Based from IMDB, this is Thomas Dunn’s first film as a director since 2007’s The Ungodly aka The Perfect Witness. Although, he has kept himself busy, having written and produced films like 2012’s Enter the Freeman and 2008’s Reflections respectively. He wrote this film alongside Mikhail Kukushkin (The Young Evil 2008, Startap 2014), and the two of them co-produced it alongside eight other producers from Spain (Loreto Rodríguez Modroño: Curse of the Slender Man 2014, Terrorists Anonymous 2016), Russia (Aleksandr Kotelevskiy: Lyubov-Morkov 2007, Steel Butterfly 2012), and beyond.
It was largely filmed in America, with Canyon Ranch playing the part of Siberia. It does open with some beautiful views of the actual Altai Mountains taken by drone. In fact, the cinematography – done by Colin Akoon (The Incredible Hulk 2008, It 2017) and a sizeable camera crew – looks quite stunning in places, especially when outdoors. The visual effects by Mihaela Magopat (Double 2016, The Worthy 2016) and Abis Studio’s Victor Vilceanu (Al Asleyeen 2017, Kingsman: The Golden Circle 2017) also come off quite smoothly. The special effects (supervised by Allan B. Holt: Thor 2011, Captain America: The Winter Soldier 2014) are also quite convincing with its occasional bouts of gore and mutilation.

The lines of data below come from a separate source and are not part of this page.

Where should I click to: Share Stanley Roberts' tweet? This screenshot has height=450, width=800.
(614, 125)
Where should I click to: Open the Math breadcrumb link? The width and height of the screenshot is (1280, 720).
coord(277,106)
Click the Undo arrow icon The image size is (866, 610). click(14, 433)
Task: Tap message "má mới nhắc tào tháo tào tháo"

The pretty looks are not enough if the story is not up to snuff, and it is somewhat derivative. It has hints of 1982’s Evil Dead with the spooky cabin in the middle of nowhere, inhabited by evil spirits. There is also a sprinkling of Agatha Christie’s 1939 novel And Then There Were None, with the group risking being undone by their own paranoia as well as by the murderer in their midst. The cast of characters also run through some familiar tropes, from the exposition-delivering true believer (Mark Borkowski: Boardwalk Empire series, House of Cards series), the skeptic jerk (Kyle Jones: Hidden Away 2013, The Blackout 2014), and the slacker in way over their heads (Michael Cardelle: House of Usher 2008, Kamen Rider: Dragon Knight series).

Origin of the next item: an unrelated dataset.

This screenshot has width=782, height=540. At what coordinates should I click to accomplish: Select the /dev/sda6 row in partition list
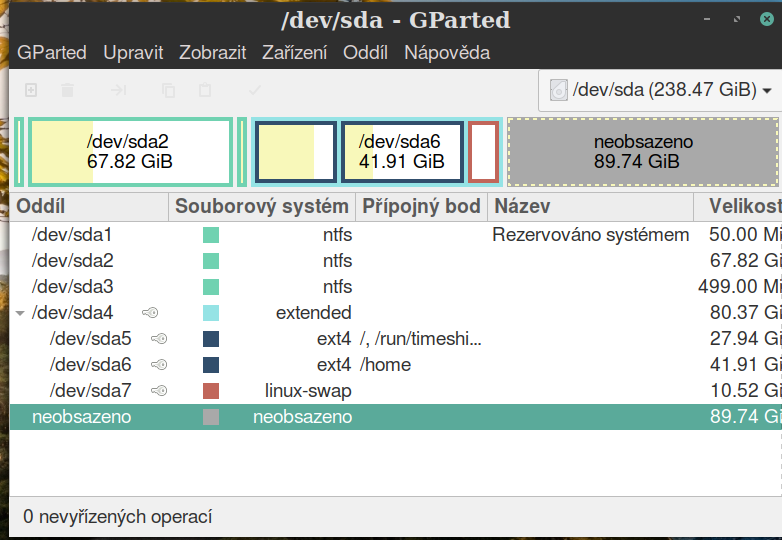[91, 365]
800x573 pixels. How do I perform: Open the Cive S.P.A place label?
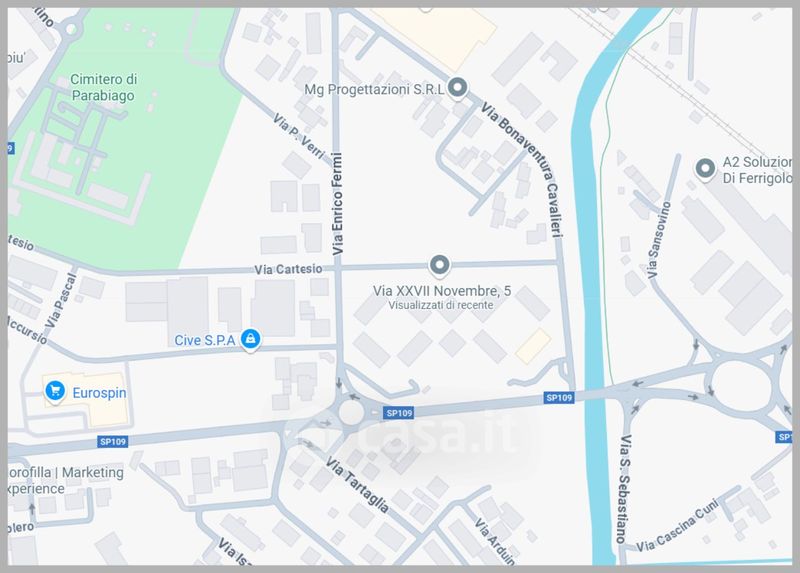[x=205, y=340]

With standard characters come standard acting. The performances are not anything special, but they are not terrible either. The actors fit their characters and they do fine enough jobs with them. If anything, the way they interact with each other and hint at unseen events is often more intriguing than the main mystery itself. They do a good job at building up tension, but once the film starts whittling its way towards the big twist, it feels more like a left-hand turn. If the audience watches the actors carefully, they may be able to determine who the real killer is pretty early in the film. If they do, then there is not much reason to stick around.

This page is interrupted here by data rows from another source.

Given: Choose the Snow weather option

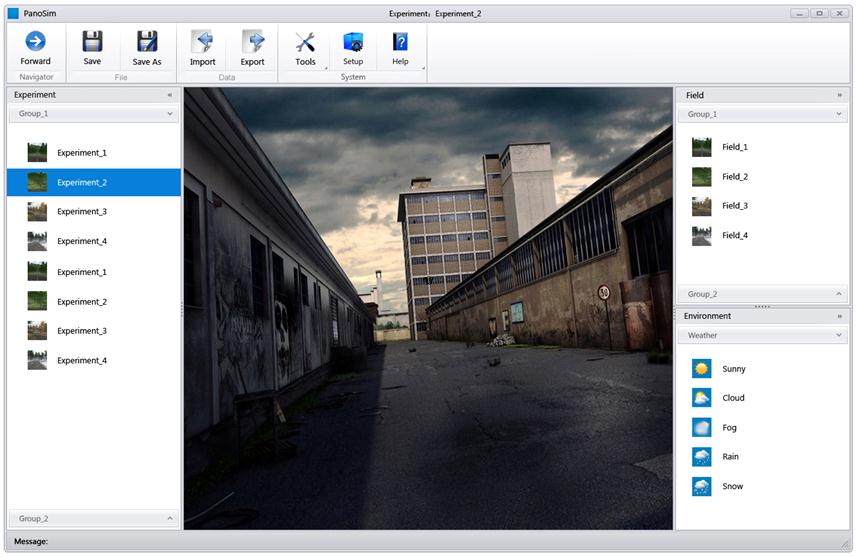Looking at the screenshot, I should coord(702,486).
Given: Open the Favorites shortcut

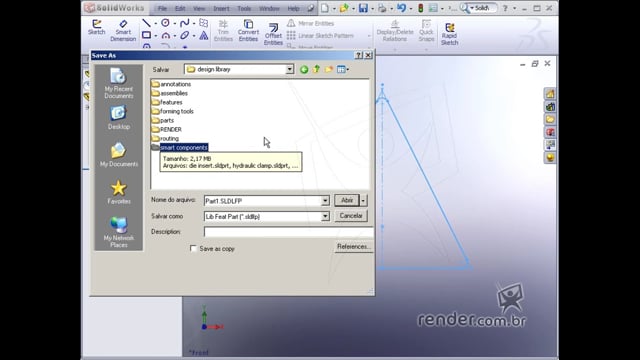Looking at the screenshot, I should [x=119, y=192].
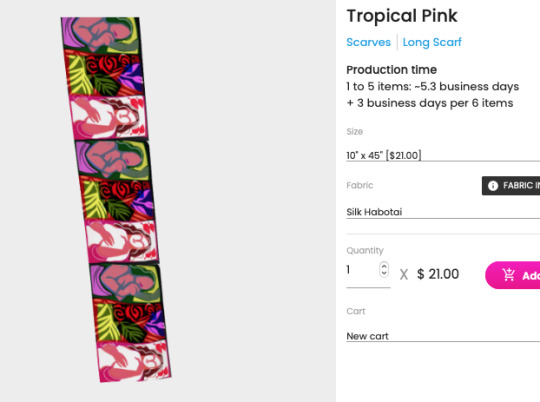Open the Long Scarf category link
Screen dimensions: 540x402
432,42
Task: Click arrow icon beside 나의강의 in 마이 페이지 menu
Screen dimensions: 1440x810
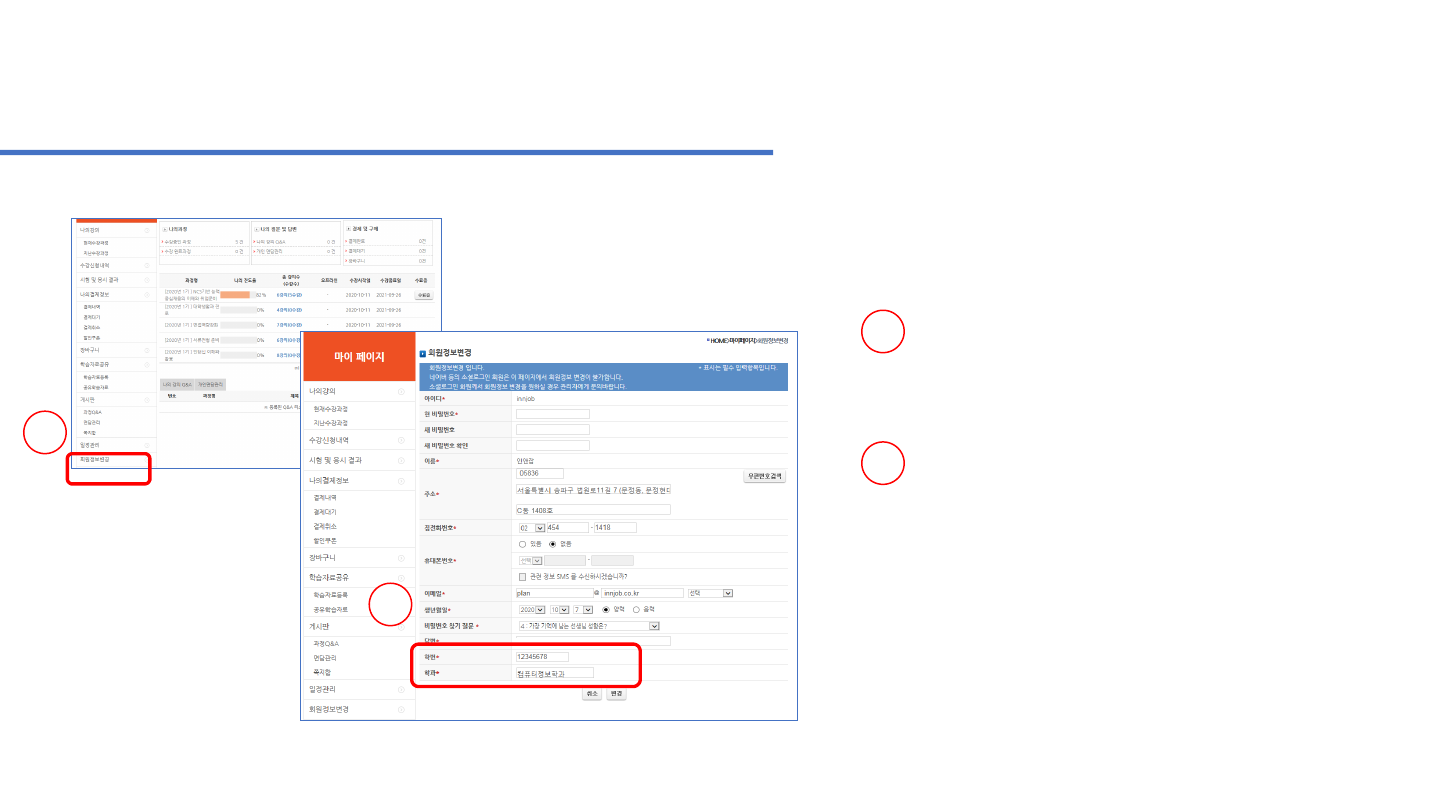Action: click(x=401, y=392)
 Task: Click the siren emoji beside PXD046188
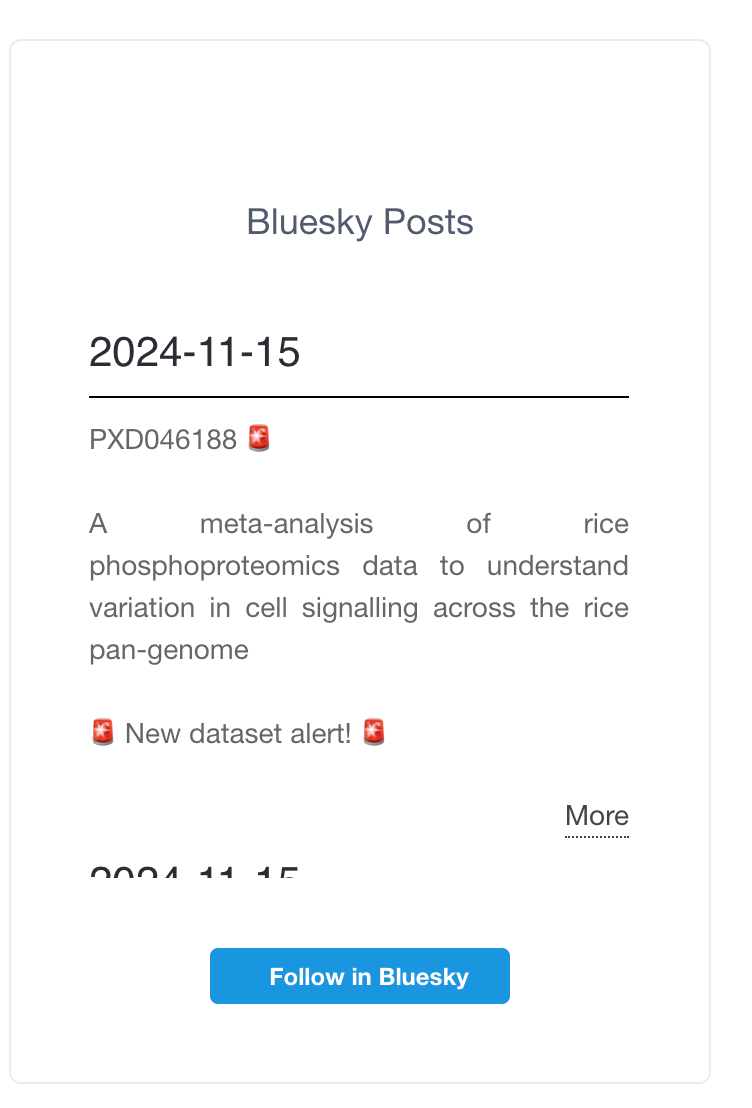[259, 438]
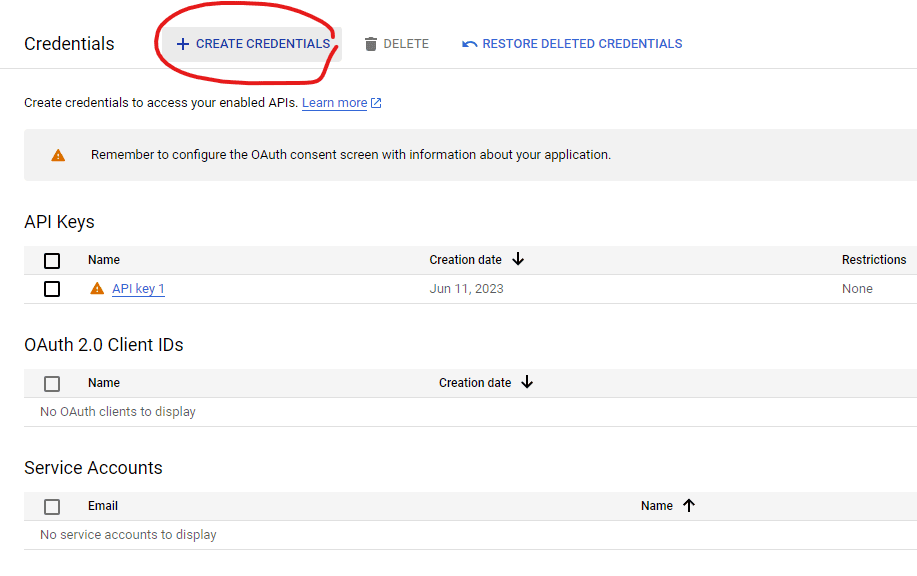The image size is (917, 576).
Task: Open the external link icon after Learn more
Action: 374,102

In the end, with its nice scenery and nice effects, but average acting and ho-hum story, the whole package is pretty but unremarkable. There is nothing astoundingly bad or wrong with it, but there is not much to recommend it. It will not hurt people if they gave it a shot, but there are better murder mysteries out there. For these reasons, CrypticRock gives The Body Tree 2.5 out of 5 stars.